The Senior Property Tax Credit Review Committee presented its triennial evaluation to the Saint Mary's County Board of County Commissioners on March 4, 2008, concluding the program provides modest tax relief to qualifying older homeowners while producing manageable revenue impacts for the county.
The committee chair, Sandra Wheeler, told commissioners the program, which began in 2005, provides a credit to homeowners age 70 or older with adjusted gross income below $80,000. "The program offers property tax relief or a credit to our senior or older property owners," Wheeler said.
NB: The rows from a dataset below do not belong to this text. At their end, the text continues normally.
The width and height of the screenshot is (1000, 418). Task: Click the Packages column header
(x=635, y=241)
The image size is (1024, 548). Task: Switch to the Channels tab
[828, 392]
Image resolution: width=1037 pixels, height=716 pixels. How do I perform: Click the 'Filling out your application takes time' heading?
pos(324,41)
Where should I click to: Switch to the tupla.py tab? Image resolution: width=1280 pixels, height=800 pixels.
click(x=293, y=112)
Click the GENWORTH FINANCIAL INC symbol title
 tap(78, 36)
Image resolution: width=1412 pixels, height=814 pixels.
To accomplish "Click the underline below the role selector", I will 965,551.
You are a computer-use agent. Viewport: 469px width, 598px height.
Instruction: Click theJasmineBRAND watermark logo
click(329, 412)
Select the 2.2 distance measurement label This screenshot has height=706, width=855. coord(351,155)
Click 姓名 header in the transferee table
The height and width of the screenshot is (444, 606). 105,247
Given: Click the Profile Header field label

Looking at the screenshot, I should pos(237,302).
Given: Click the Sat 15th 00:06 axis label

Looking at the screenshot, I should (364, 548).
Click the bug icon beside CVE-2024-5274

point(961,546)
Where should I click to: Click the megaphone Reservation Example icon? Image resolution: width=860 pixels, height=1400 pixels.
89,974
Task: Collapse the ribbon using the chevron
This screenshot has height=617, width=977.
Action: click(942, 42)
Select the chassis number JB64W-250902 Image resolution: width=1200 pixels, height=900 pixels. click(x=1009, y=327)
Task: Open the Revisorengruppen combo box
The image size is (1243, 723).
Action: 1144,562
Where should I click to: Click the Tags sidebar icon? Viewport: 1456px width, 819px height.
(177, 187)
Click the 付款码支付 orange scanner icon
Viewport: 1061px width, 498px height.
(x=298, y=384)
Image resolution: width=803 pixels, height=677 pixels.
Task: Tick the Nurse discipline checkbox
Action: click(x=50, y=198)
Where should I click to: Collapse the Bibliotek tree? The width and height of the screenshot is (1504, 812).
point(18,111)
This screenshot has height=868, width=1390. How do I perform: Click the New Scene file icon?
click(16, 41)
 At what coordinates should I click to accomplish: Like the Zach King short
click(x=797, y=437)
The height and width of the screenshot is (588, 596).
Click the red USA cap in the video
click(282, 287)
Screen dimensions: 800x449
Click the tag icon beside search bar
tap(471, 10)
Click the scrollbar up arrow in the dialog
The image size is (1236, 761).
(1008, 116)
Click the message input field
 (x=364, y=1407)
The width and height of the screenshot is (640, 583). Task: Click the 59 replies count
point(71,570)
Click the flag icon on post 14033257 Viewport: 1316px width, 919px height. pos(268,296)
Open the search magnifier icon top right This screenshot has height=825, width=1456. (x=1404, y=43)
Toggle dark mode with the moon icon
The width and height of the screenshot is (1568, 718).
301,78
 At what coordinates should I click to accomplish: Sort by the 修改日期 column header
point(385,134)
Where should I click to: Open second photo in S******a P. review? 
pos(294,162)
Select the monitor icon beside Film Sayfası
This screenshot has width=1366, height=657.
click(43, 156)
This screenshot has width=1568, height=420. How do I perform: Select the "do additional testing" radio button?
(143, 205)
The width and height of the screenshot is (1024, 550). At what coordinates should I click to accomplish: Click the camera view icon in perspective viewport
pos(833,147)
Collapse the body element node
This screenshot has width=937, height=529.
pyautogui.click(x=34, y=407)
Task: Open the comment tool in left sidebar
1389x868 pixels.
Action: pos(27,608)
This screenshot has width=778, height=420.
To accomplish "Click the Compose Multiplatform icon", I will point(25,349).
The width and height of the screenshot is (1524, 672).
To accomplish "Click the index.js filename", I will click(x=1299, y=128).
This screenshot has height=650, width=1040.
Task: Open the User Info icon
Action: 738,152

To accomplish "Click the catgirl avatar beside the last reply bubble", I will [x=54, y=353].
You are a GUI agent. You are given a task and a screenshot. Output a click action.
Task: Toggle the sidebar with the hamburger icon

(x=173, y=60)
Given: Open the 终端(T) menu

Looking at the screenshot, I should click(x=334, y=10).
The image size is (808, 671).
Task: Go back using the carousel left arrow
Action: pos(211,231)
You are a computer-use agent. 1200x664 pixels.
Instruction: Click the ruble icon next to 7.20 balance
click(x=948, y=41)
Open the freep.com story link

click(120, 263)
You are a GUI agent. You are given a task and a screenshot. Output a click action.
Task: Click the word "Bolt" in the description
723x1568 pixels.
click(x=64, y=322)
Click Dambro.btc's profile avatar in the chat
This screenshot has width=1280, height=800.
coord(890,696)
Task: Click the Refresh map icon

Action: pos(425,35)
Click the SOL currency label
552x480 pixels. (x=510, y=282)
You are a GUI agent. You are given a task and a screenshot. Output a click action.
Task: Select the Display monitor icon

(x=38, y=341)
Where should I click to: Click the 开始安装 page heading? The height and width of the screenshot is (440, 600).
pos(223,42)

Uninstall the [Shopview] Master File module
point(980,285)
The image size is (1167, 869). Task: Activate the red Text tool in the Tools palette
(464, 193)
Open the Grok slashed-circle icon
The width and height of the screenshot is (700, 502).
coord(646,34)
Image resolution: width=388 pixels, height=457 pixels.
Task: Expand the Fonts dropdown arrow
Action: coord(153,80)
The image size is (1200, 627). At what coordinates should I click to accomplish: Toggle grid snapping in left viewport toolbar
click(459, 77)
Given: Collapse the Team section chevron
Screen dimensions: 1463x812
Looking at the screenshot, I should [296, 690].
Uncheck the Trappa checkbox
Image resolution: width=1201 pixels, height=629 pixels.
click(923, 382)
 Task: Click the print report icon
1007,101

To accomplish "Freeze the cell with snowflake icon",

The committee reported 869 participants over the first three years and calculated a total county cost of about $149,000 for that period, or roughly $57 per participant per year.
Committee member Barney Wheeler outlined the committee's financial modelling, which produced a range of projections through 2020 using different growth scenarios for applicants and different measures of county tax per property. The committee presented a best-case, average and worst-case revenue-loss projection; under the committee's "average case" (14.2 percent annual applicant growth and a mean county tax assumption) projected cumulative revenue loss to 2015 was described as several million dollars. The report recommended repeating the statutory review in three years to reassess trends.
Commissioners and staff discussed program mechanics and outreach. Wheeler and committee members said participation requires annual reapplication through the county treasurer's office; applicants must file their most recent state income tax form and verify primary residence. Wheeler provided an illustrative case showing a notional couple who qualified in 2007 would have saved about $88 that year and nearly $9,800 over 12 years if they remained eligible and continued to reapply.
County staff clarified enrollment and financial figures during question-and-answer: staff said the program has distributed roughly $100,000 per year on average across the earliest years when the larger counts are added, and that separate state homeowner assistance programs exist for lower-income owners. Commissioners asked staff to continue public outreach, as staff said the Office on Aging and treasurer's office publicize the program and mail application reminders to current participants each March.
The committee report also noted legal and administrative flexibility: county counsel confirmed the county ordinance and subsequent state action provide the county authority to adjust program implementation without new state legislation. The committee recommended maintaining the program and conducting the next formal review in three years.
The board thanked the committee for the report and agreed the review should be repeated in three years; no formal change to the ordinance or benefits was adopted at the meeting.